Directions for this task — Lines from the line with "Task: Click the green Maitrisée legend badge" to the line with "The width and" in the entries below, and only those, must be output exactly, with both ends included.

Records supplied —
▬▬▬
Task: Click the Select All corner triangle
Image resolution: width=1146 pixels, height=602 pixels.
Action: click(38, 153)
▬▬▬
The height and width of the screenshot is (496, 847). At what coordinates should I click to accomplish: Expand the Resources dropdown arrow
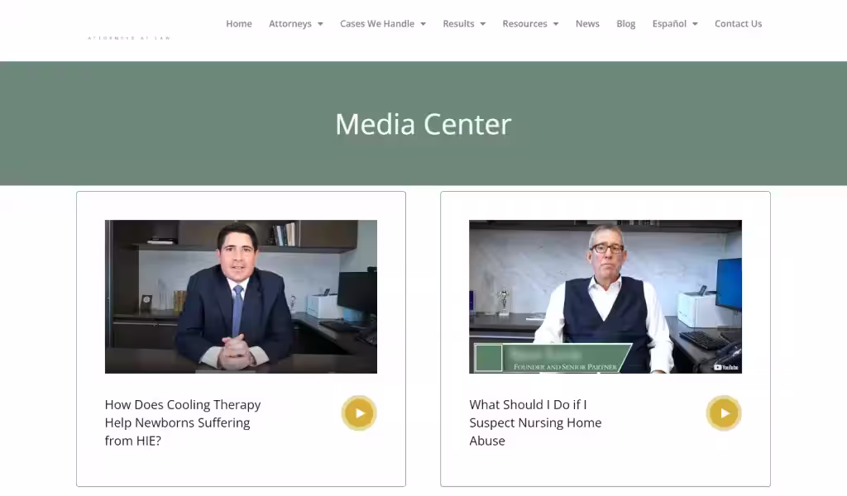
▬▬▬
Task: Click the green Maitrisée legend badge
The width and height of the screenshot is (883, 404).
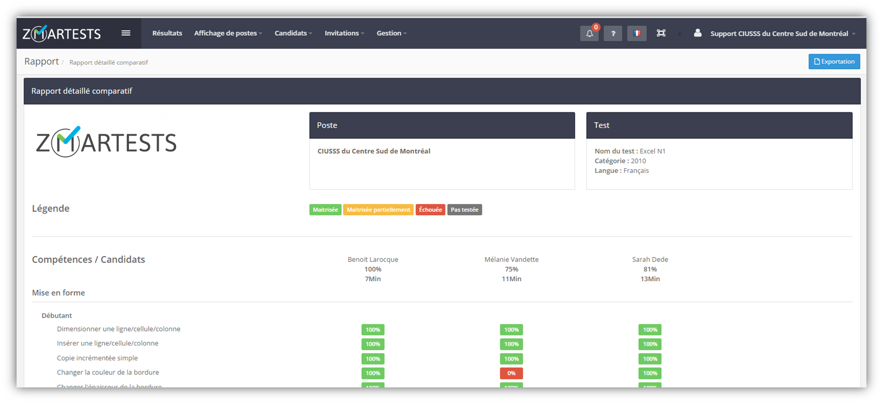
▬▬▬
Solved exercise —
Task: Click the green Maitrisée legend badge
The width and height of the screenshot is (883, 404).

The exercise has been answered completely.